The DockerBenchmarker uses Docker SDK to build images in ephemeral containers:

• Creates temp directory with Dockerfile
• Calls docker.client.api.build() to measure build duration
• Captures final image size and layer count from image metadata
• Cleans up images after measurement
• Computes % improvement across metrics

Scope Note: Benchmarking metrics are measured in local test environments (validated on 8GB RAM, Docker daemon on host). No multi-machine or cluster testing.

CI/CD Integration

GitHub Actions

Automate linting in workflows:

name: Dockerfile Quality Check
on: [push, pull_request]

jobs:
  docktor:
    runs-on: ubuntu-latest
    steps:
      - uses: actions/checkout@v4
      - name: Run Docktor Linter
        uses: nash0810/docktor@v0.2.0
        with:
          dockerfile: "./Dockerfile"
          explain: "true"

Inputs:

• dockerfile (optional, default: Dockerfile)
• explain (optional, default: false)
• format (optional, default: text, accepts json)

Other Platforms

Any CI/CD system supporting Python and Docker:

pip install docktor-py
docktor lint Dockerfile --format json

---

Benchmarking Methodology

The docktor benchmark command measures real Docker builds using the Docker SDK:

• Builds each Dockerfile in an isolated temporary directory
• Extracts image size (bytes), layer count, and build duration from Docker metadata
• Computes percentage improvements ((original - optimized) / original * 100)
• Cleans up images after measurement

Requirements:

• Docker daemon must be running
• Must run from directory containing all source files referenced in COPY/ADD instructions
• Builds are not cached between runs (fresh builds each time)

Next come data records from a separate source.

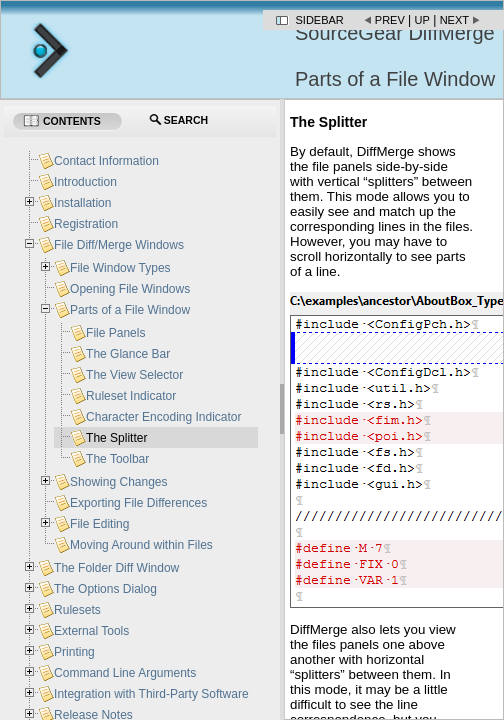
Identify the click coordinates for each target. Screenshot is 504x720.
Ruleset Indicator (131, 396)
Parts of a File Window (130, 310)
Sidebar (320, 20)
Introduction (85, 182)
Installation (82, 203)
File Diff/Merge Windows (119, 245)
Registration (86, 224)
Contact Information (106, 161)
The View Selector (134, 375)
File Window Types (120, 268)
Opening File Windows (130, 289)
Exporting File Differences (138, 503)
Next (454, 20)
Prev (390, 20)
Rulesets (77, 610)
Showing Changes (118, 482)
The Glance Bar (128, 354)
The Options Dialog (105, 589)
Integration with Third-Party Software (151, 694)
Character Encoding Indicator (163, 417)
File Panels (115, 333)
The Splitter (116, 438)
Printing (74, 652)
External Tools (91, 631)
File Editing (99, 524)
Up (422, 20)
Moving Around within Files (141, 545)
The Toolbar (117, 459)
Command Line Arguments (125, 673)
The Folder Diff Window (116, 568)
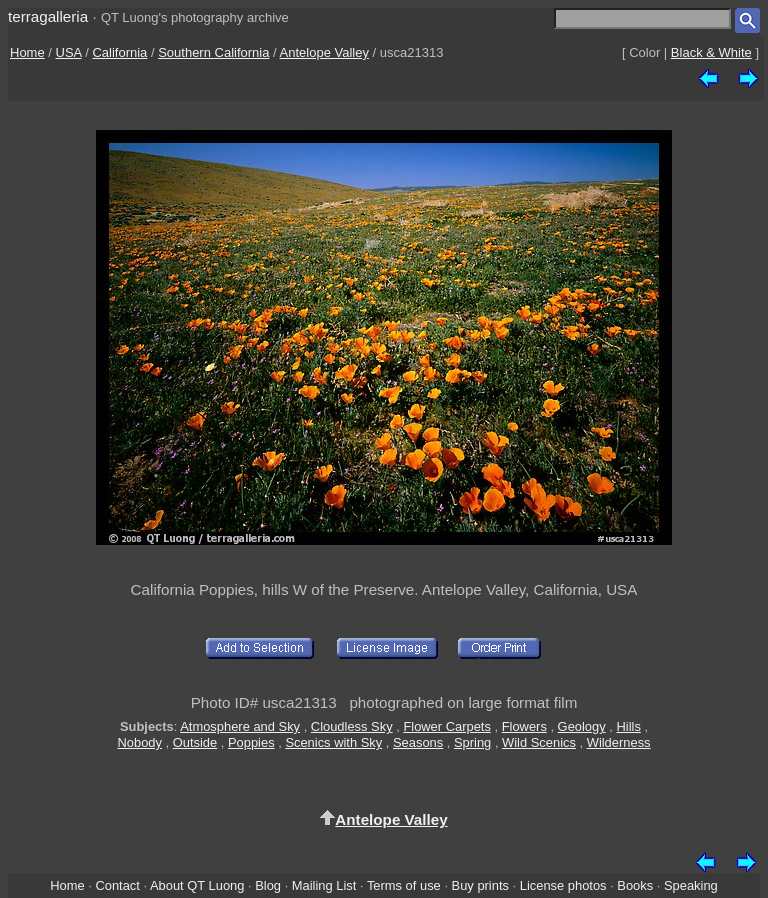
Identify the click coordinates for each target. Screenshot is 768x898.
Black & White (711, 52)
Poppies (251, 742)
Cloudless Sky (352, 726)
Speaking (691, 885)
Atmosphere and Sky (240, 726)
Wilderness (619, 742)
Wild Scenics (539, 742)
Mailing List (324, 885)
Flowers (524, 726)
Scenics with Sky (333, 742)
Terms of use (404, 885)
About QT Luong (197, 885)
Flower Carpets (447, 726)
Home (27, 52)
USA (69, 52)
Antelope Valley (324, 52)
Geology (582, 726)
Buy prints (480, 885)
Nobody (139, 742)
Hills (628, 726)
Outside (195, 742)
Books (635, 885)
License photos (563, 885)
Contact (117, 885)
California (119, 52)
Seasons (418, 742)
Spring (472, 742)
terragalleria (48, 16)
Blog (268, 885)
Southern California (213, 52)
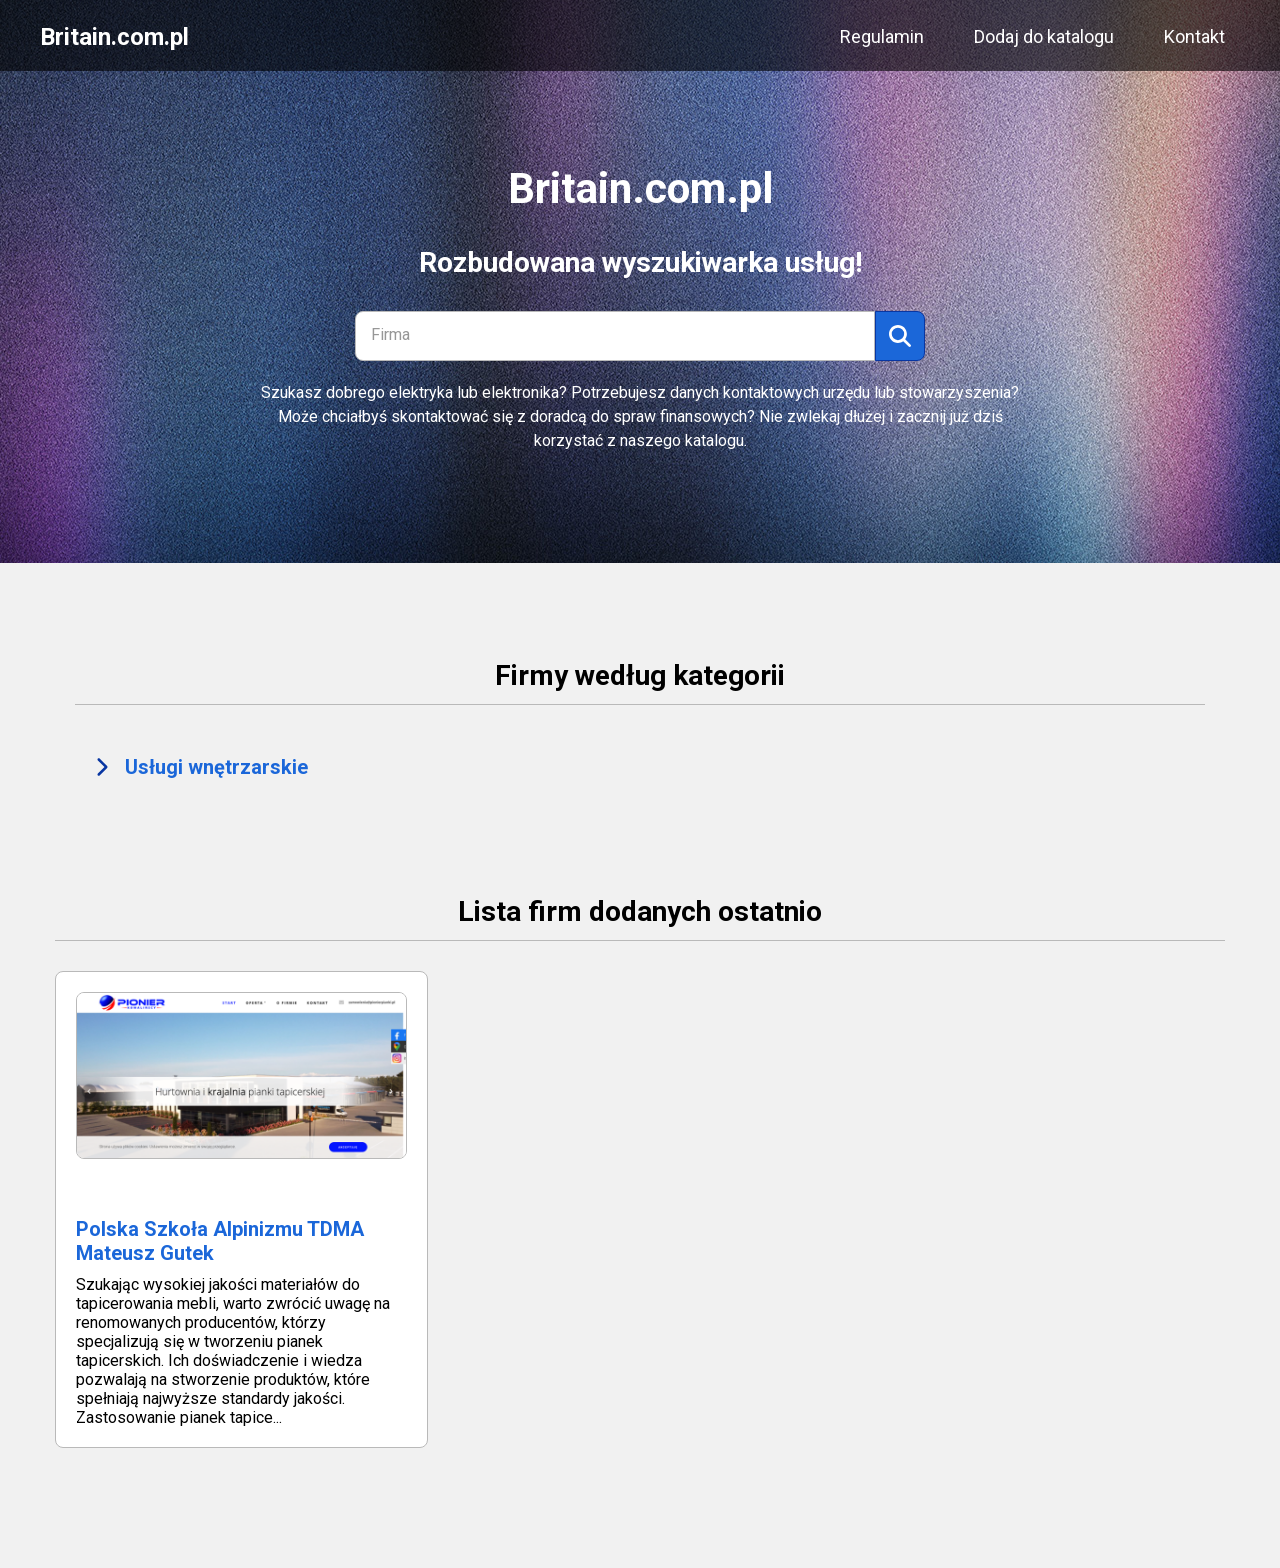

Tested Scenario: Reduced image size by ~40% in sample Python/Node.js multi-stage build scenarios with aggressive layer merging.

---

Development

Clone and install in editable mode:

git clone https://github.com/Nash0810/docktor.git
cd docktor
pip install -e ".[dev]"
pytest

---

📄 License

This project is licensed under the MIT License.